◆ **DESCRIPTION OF THE TASK**
Write out each record a second time, exactly.

(Records from a dataset)
════════

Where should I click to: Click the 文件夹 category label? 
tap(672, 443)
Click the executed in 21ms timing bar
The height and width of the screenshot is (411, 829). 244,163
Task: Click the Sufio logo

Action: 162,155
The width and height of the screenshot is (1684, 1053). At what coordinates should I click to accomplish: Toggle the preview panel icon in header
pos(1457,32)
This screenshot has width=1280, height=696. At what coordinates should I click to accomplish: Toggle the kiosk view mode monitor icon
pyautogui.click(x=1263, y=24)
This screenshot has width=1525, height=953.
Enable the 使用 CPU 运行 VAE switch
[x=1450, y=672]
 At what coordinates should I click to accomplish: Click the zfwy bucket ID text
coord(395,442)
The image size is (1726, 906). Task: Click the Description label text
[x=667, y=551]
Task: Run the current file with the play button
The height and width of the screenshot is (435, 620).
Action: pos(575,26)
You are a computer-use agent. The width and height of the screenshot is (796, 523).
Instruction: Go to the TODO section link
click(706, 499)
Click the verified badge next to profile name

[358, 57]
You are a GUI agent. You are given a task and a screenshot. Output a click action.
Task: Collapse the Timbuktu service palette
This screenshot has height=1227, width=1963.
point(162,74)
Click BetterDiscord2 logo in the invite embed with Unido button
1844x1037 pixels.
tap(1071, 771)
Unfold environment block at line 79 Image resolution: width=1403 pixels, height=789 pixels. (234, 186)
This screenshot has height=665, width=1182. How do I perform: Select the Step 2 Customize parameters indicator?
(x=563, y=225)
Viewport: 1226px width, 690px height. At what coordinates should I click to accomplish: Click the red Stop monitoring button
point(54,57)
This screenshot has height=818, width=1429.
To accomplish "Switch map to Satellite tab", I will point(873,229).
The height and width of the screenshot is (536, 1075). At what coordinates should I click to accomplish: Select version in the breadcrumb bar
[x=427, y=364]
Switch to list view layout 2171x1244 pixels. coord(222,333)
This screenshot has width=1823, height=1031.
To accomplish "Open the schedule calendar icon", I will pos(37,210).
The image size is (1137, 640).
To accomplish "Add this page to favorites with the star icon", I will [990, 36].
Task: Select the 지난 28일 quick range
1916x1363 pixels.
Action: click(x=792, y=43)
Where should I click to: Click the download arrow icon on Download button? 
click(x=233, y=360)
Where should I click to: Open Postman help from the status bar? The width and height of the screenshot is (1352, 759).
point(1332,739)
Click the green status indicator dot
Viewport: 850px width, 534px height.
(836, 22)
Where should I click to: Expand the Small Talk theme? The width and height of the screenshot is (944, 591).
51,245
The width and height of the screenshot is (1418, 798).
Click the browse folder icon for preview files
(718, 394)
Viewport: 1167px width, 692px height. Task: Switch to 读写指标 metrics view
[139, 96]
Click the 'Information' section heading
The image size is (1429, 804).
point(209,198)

════════

◆ **RESPONSE AREA**
Where should I click to: Click the 文件夹 category label? 
tap(672, 443)
Click the executed in 21ms timing bar
The height and width of the screenshot is (411, 829). 244,163
Task: Click the Sufio logo

Action: 162,155
The width and height of the screenshot is (1684, 1053). At what coordinates should I click to accomplish: Toggle the preview panel icon in header
pos(1457,32)
This screenshot has width=1280, height=696. At what coordinates should I click to accomplish: Toggle the kiosk view mode monitor icon
pyautogui.click(x=1263, y=24)
This screenshot has width=1525, height=953.
Enable the 使用 CPU 运行 VAE switch
[x=1450, y=672]
 At what coordinates should I click to accomplish: Click the zfwy bucket ID text
coord(395,442)
The image size is (1726, 906). Task: Click the Description label text
[x=667, y=551]
Task: Run the current file with the play button
The height and width of the screenshot is (435, 620).
Action: pos(575,26)
You are a computer-use agent. The width and height of the screenshot is (796, 523).
Instruction: Go to the TODO section link
click(706, 499)
Click the verified badge next to profile name

[358, 57]
You are a GUI agent. You are given a task and a screenshot. Output a click action.
Task: Collapse the Timbuktu service palette
This screenshot has height=1227, width=1963.
point(162,74)
Click BetterDiscord2 logo in the invite embed with Unido button
1844x1037 pixels.
tap(1071, 771)
Unfold environment block at line 79 Image resolution: width=1403 pixels, height=789 pixels. (234, 186)
This screenshot has height=665, width=1182. How do I perform: Select the Step 2 Customize parameters indicator?
(x=563, y=225)
Viewport: 1226px width, 690px height. At what coordinates should I click to accomplish: Click the red Stop monitoring button
point(54,57)
This screenshot has height=818, width=1429.
To accomplish "Switch map to Satellite tab", I will point(873,229).
The height and width of the screenshot is (536, 1075). At what coordinates should I click to accomplish: Select version in the breadcrumb bar
[x=427, y=364]
Switch to list view layout 2171x1244 pixels. coord(222,333)
This screenshot has width=1823, height=1031.
To accomplish "Open the schedule calendar icon", I will pos(37,210).
The image size is (1137, 640).
To accomplish "Add this page to favorites with the star icon", I will [990, 36].
Task: Select the 지난 28일 quick range
1916x1363 pixels.
Action: click(x=792, y=43)
Where should I click to: Click the download arrow icon on Download button? 
click(x=233, y=360)
Where should I click to: Open Postman help from the status bar? The width and height of the screenshot is (1352, 759).
point(1332,739)
Click the green status indicator dot
Viewport: 850px width, 534px height.
(836, 22)
Where should I click to: Expand the Small Talk theme? The width and height of the screenshot is (944, 591).
51,245
The width and height of the screenshot is (1418, 798).
Click the browse folder icon for preview files
(718, 394)
Viewport: 1167px width, 692px height. Task: Switch to 读写指标 metrics view
[139, 96]
Click the 'Information' section heading
The image size is (1429, 804).
point(209,198)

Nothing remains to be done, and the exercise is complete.